Exercise: Extract each line of the material in which the word "водородной" appears.

[Rows from a dataset]
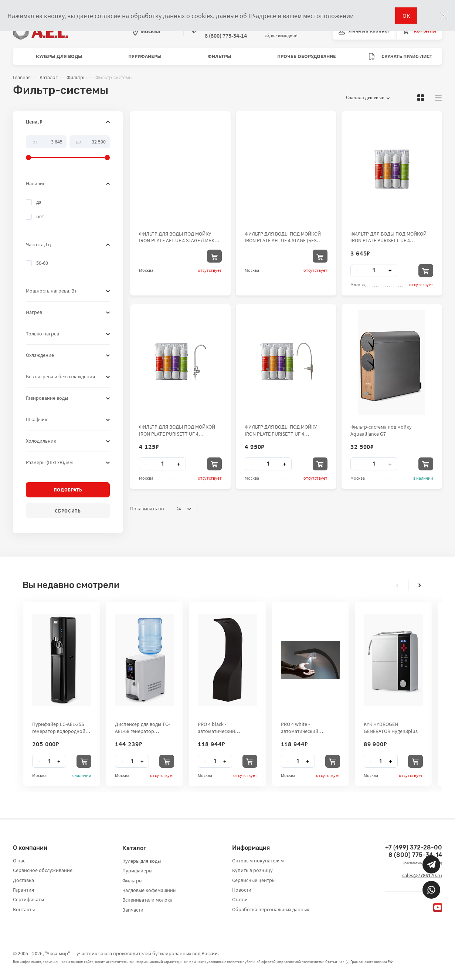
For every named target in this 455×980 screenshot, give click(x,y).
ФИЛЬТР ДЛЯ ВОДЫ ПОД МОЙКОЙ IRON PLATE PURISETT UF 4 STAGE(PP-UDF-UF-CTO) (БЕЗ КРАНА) (390, 237)
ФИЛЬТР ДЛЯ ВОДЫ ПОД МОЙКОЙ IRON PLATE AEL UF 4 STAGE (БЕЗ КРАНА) (283, 237)
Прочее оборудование (306, 56)
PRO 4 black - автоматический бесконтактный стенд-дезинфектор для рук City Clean (227, 727)
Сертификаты (29, 899)
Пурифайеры (145, 56)
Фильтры (219, 56)
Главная (22, 77)
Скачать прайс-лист (401, 56)
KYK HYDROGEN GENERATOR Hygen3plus (391, 727)
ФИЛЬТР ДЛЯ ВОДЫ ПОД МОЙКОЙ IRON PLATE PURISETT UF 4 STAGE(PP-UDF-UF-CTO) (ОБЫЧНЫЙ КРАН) (178, 430)
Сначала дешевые (368, 97)
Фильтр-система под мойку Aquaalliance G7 (381, 430)
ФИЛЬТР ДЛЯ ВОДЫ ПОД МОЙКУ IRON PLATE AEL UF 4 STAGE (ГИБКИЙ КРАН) (180, 237)
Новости (242, 890)
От (35, 141)
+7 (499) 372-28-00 (414, 847)
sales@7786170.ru (422, 875)
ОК (406, 16)
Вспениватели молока (147, 900)
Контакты (24, 909)
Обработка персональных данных (271, 909)
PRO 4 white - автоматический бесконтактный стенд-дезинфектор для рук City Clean (310, 727)
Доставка (23, 880)
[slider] (68, 148)
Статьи (240, 899)
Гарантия (23, 890)
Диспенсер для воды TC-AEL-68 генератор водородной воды (142, 727)
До (78, 141)
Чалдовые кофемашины (149, 890)
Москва (146, 31)
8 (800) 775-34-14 (415, 855)
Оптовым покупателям (258, 861)
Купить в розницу (252, 870)
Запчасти (133, 910)
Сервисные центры (254, 880)
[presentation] (397, 585)
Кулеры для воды (59, 56)
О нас (19, 861)
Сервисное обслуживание (43, 870)
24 (184, 509)
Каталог (49, 77)
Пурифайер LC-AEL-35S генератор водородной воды (59, 727)
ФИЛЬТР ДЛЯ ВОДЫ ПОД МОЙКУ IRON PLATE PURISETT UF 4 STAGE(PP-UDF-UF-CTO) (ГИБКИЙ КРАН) (281, 430)
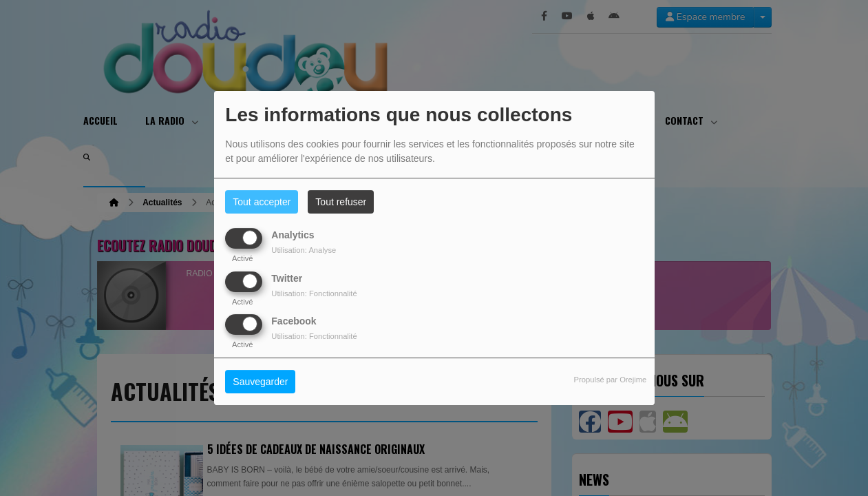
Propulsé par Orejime (611, 380)
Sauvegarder (260, 382)
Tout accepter (262, 202)
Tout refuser (341, 202)
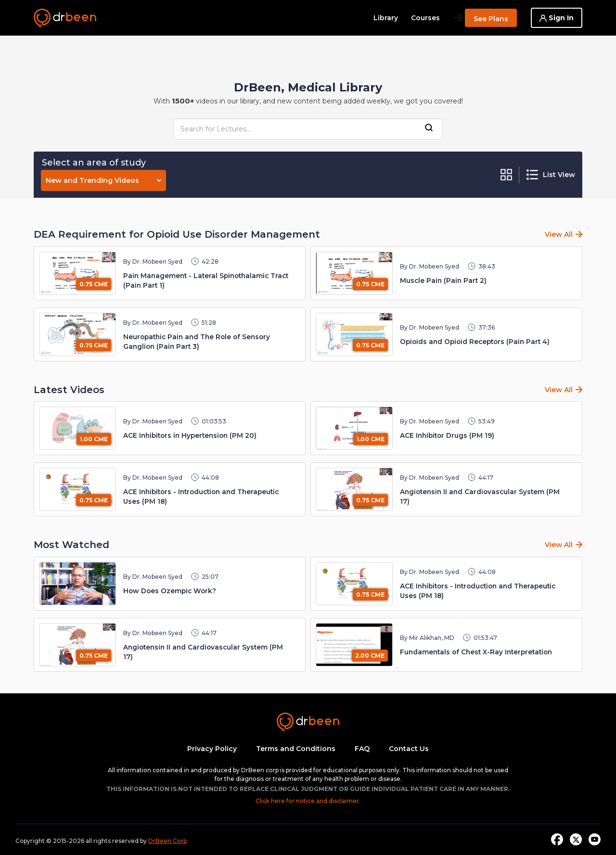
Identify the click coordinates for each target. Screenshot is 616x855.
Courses (425, 18)
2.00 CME (370, 655)
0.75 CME (93, 284)
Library (385, 18)
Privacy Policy (212, 749)
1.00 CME (94, 439)
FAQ (362, 749)
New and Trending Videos (103, 180)
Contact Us (409, 749)
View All (559, 234)
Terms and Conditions (295, 749)
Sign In (556, 18)
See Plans (491, 19)
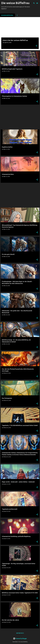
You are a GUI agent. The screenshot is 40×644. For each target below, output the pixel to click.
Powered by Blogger (20, 638)
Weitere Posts (20, 633)
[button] (37, 46)
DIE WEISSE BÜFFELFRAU (7, 15)
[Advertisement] (20, 117)
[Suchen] (34, 3)
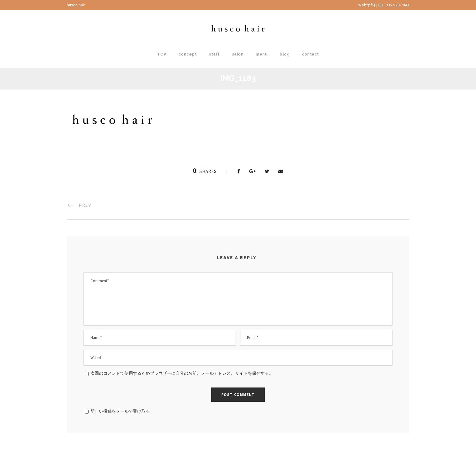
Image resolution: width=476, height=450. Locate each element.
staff (214, 54)
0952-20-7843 (397, 5)
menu (261, 54)
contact (310, 54)
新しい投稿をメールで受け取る (120, 411)
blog (284, 54)
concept (188, 54)
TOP (162, 54)
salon (238, 54)
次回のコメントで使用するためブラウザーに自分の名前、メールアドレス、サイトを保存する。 (182, 373)
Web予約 (366, 5)
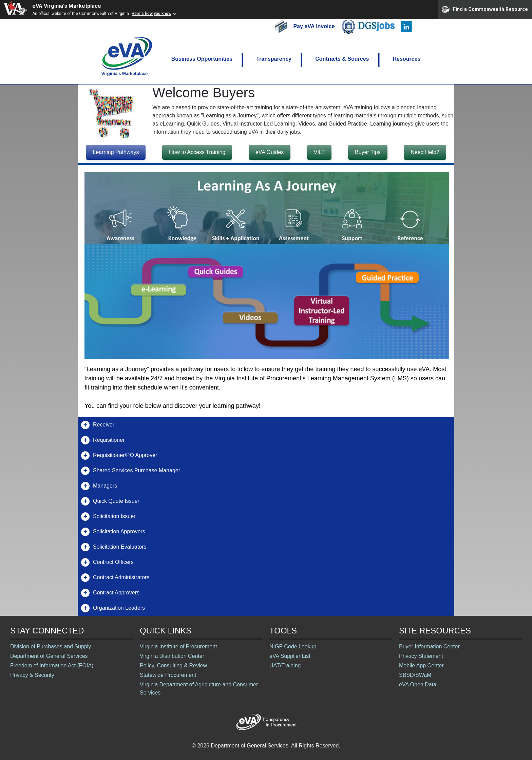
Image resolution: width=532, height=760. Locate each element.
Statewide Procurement (168, 675)
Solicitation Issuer (108, 516)
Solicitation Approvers (113, 532)
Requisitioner (103, 440)
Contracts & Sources (342, 59)
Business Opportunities (202, 59)
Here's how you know (151, 14)
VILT (319, 152)
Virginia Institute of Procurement (178, 646)
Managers (99, 486)
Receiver (98, 425)
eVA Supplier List (290, 656)
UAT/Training (285, 665)
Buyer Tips (368, 152)
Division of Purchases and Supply (51, 646)
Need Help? (425, 152)
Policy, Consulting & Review (173, 665)
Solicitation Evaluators (114, 547)
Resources (406, 59)
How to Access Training (197, 152)
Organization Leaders (113, 608)
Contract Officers (107, 562)
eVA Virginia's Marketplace (66, 6)
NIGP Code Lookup (293, 646)
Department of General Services (49, 656)
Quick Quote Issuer (110, 501)
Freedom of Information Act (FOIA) (52, 665)
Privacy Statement (421, 656)
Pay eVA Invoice (315, 26)
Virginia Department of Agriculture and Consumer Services (199, 688)
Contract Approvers (110, 593)
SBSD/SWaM (415, 675)
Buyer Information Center (429, 646)
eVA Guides (269, 152)
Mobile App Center (421, 665)
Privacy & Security (32, 675)
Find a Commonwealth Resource (485, 10)
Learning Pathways (116, 152)
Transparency (274, 59)
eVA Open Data (418, 684)
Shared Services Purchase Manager (131, 471)
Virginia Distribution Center (172, 656)
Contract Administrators (115, 577)
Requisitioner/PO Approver (119, 455)
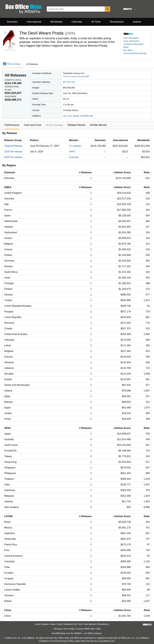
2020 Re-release (13, 152)
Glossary (58, 629)
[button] (136, 55)
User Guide (69, 629)
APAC (72, 152)
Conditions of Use (47, 641)
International (34, 22)
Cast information (131, 38)
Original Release (13, 146)
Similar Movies (98, 125)
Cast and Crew (32, 125)
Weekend (68, 624)
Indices (137, 22)
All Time (96, 22)
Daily (60, 624)
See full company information (76, 76)
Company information (133, 44)
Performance (12, 125)
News (126, 47)
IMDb (90, 633)
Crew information (131, 41)
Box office (128, 50)
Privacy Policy (67, 641)
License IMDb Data (85, 629)
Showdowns (117, 22)
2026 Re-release (13, 157)
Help (98, 629)
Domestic (12, 22)
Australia (74, 157)
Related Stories (76, 125)
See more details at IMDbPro (78, 116)
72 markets (75, 146)
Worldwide (56, 22)
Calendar (77, 22)
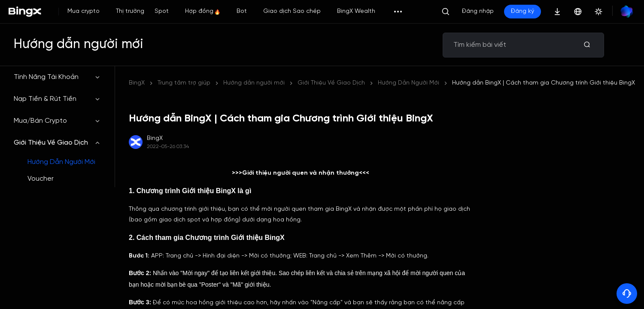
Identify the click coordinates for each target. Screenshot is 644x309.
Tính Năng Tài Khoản (57, 77)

Answer to this task:
Диспенсер для воды TC-AEL-68 генератор водородной воды (142, 727)
Пурифайер LC-AEL-35S генератор водородной воды (59, 727)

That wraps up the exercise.